Roma, 21 feb – Tempo di nomine per il governo. Nomine in società importanti, partecipate, ancora pubbliche. Rai, Enel ed Eni sono discusse molto in questi giorni. E gli ambienti dell’esecutivo gongolano.
Nomine, il governo passi all’azione
A parlare più di tutti è stato il ministro dei Trasporti e delle Infrastrutture Matteo Salvini. Tutto è cominciato dai commenti suò Festival di Sanremo e dalla necessità, secondo il leader della Lega, di aprire “una riflessione sulla gestione Rai nel suo complesso”. Ma il ministro ha commentato altre questioni, riguardanti altre aziende strategiche come quelle energetiche, nella fattispecie Eni ed Enel, per cui servirebbe “un cambio di passo”: “È bene sottolineare che anche le grandi aziende di Stato come Eni ed Enel devono cambiare profondamente le loro politiche e il loro approccio alla modernità”. Dichiarazioni a cui siamo abituati ogni qualvolta vada al governo una forza non vicina alla sinistra, per così dire. Ma che viste le esperienze passate ci inducono a dire: caro governo, meno parole e più fatti. Dove i “fatti” non possono risiedere soltanto nelle nomine, ma in un lavoro molto più profondo e radicato in strutture che sono colonizzate da anni da chi domina questa Nazione.

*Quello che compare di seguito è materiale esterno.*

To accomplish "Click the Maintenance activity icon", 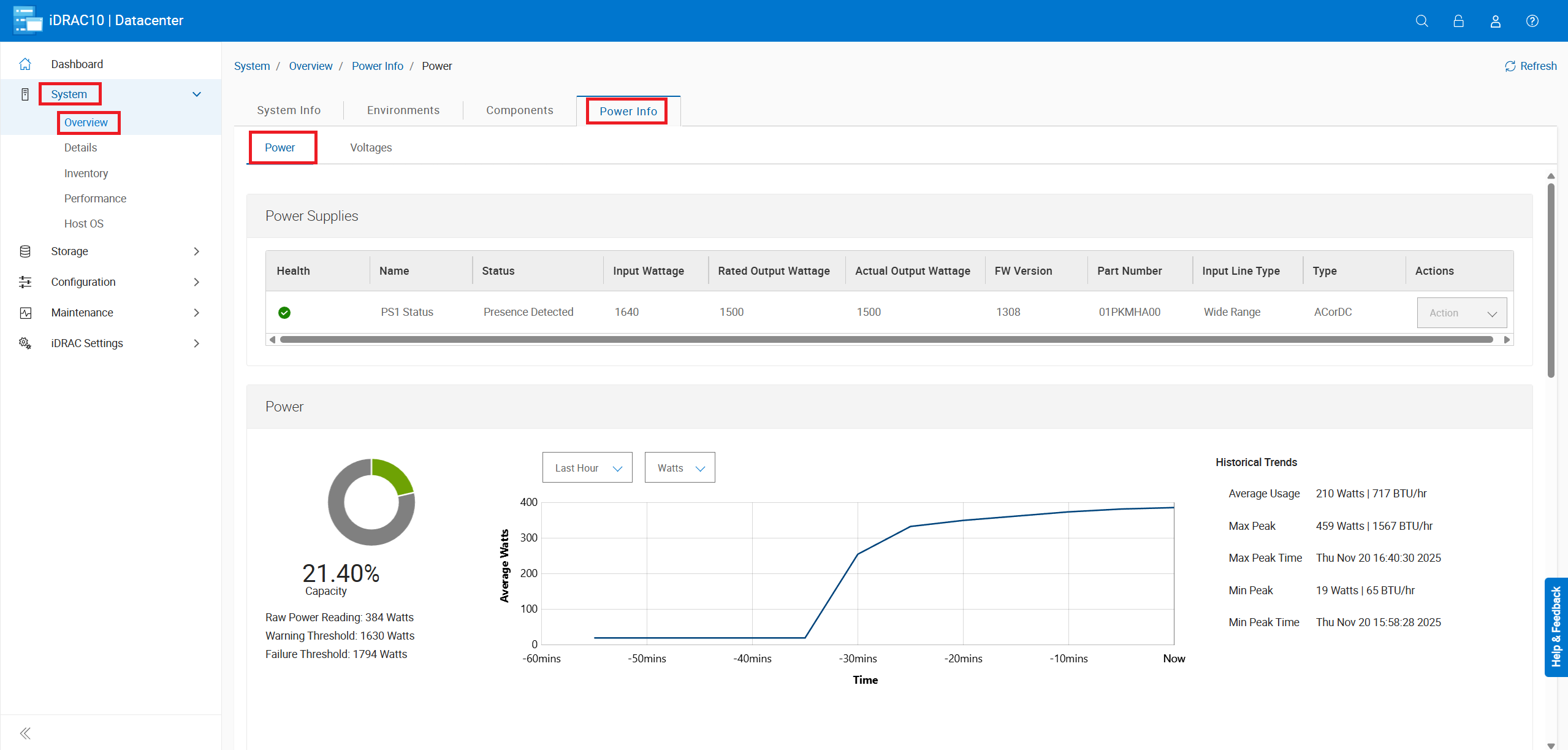I will coord(25,313).
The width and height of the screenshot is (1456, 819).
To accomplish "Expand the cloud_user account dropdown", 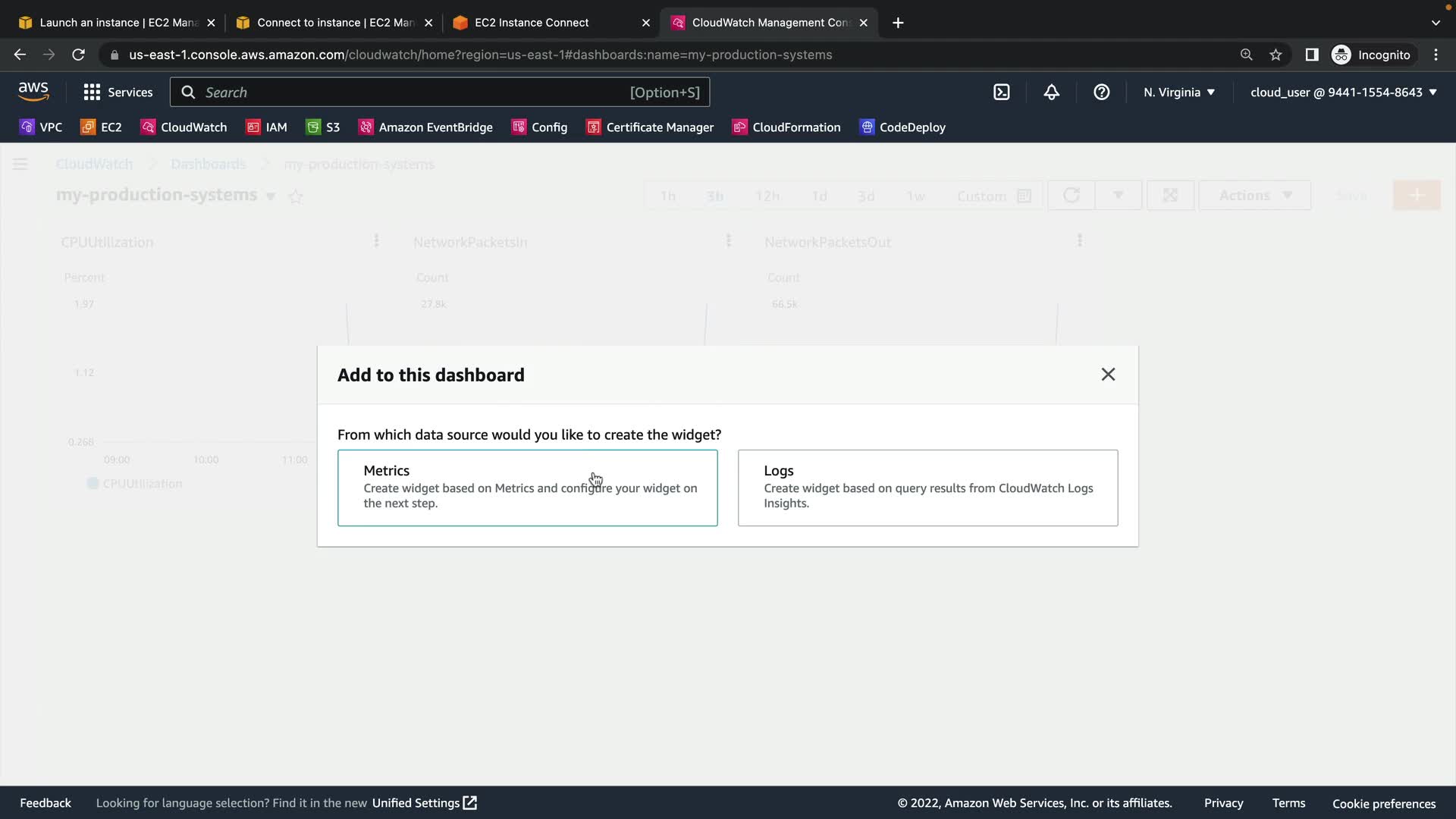I will [x=1343, y=92].
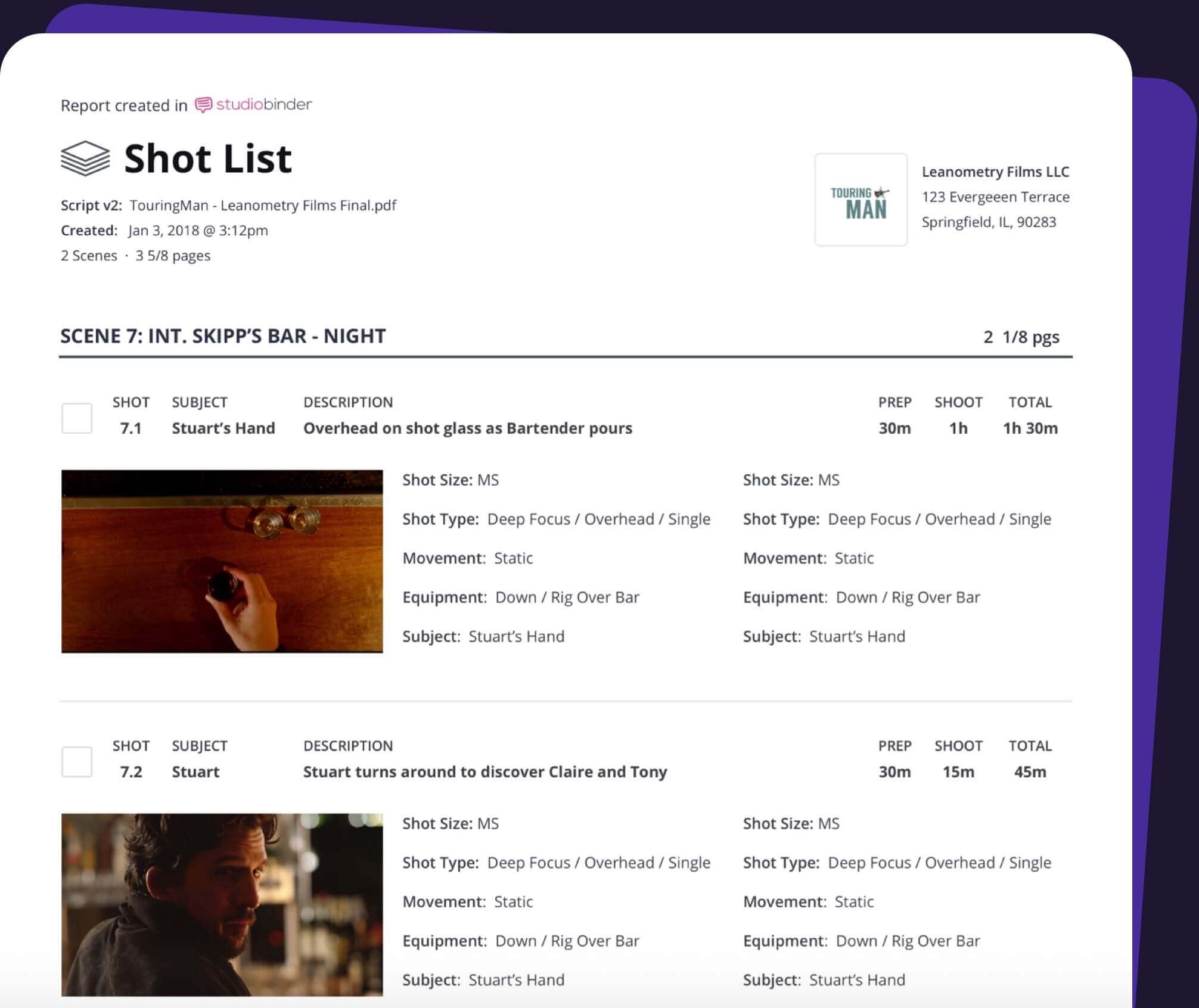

Urlare non è una strategia molto furba
Dai tempi di Silvio Berlusconi che tuonava contro Michele Santoro e Daniele Luttazzi, la strategia di urlare non è mai stata molto furba. Soprattutto tenendo in considerazione il dominio nel mainstream e quella egemonia culturale che dopo decenni ancora non si riesce a scalfire. Dai tempi della Prima Repubblica, non è mai stato proprio dei più scaltri atteggiamenti, agire sulla Rai annunciandolo pomposamente (e un personaggio come Giulio Andreotti potrebbe insegnare molto in tal senso). Occorre lavorare in profondità, non solo nei quadri dirigenti, ma anche su chi è da anni impiantato in certe strutture. Nel maggior silenzio possibile: i sacerdoti politicamente corretti, con i loro potenti mezzi, sono sempre in agguato.